In his Spin Paintings, Hirst draws upon the legacy of Marcel Duchamp, whose experiments with rotating discs produced mesmerising optical effects, yet Hirst imbues these explorations with a distinctly expressionistic drive. By rejecting manual intervention, Hirst engages in a conceptual dialogue with Duchamp’s provocative readymades, challenging entrenched notions of authorship and authenticity. There is an implicit conversation with Jackson Pollock, the abstract expressionist paragon, whose action paintings epitomised personal creative expression. Hirst diverges from Pollock’s sacrosanct emphasis on the artist’s 'trace,' instead opting for a method that subverts the very notion of the artist’s presence within the work.
Beautiful Iridescent for Mike Painting represents a significant departure from Hirst’s earlier explorations, such as the rigid structure of his Spot Paintings or the existential meditations on mortality encapsulated in his formaldehyde series.
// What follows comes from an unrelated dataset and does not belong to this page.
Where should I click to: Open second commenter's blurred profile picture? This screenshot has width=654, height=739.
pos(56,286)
Here, the viewer is enveloped by a radiant stratum of colour, each hue pulsating with a life of its own, evoking the inherent unpredictability and vibrancy of existence. This work encapsulates a moment where the fundamental forces of gravity and motion supersede the artist’s intentionality, resulting in a composition that is as much a celebration of life’s capricious beauty as it is a meditation on the relinquishment of control.
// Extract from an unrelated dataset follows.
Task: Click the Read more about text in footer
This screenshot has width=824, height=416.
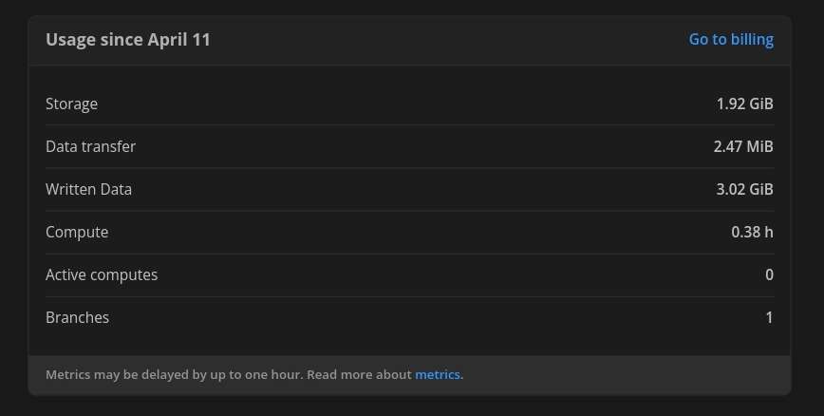Action: pos(361,375)
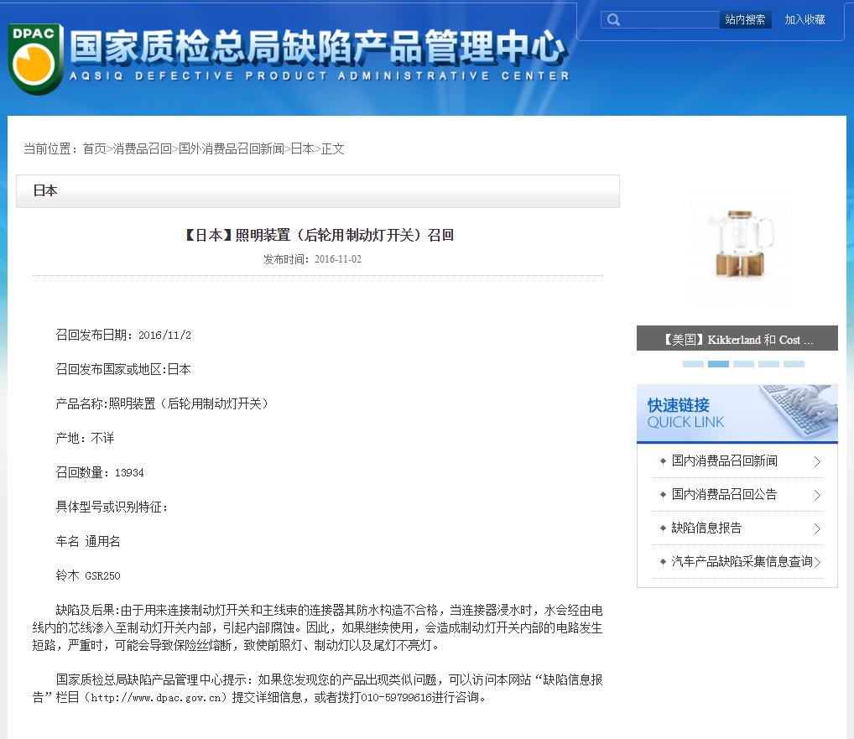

The title of the work, with its inclusion of the word ‘beautiful,’ resonates with the euphoria and exuberance visually manifested in the kaleidoscopic cascade of colours that animate the canvas. Both title and composition are a paean to the power of painting and the infinite possibilities it harbours, distilled to their most elemental form through Hirst’s deliberate removal of the artist’s hand, allowing the medium itself to dictate the terms of its expression.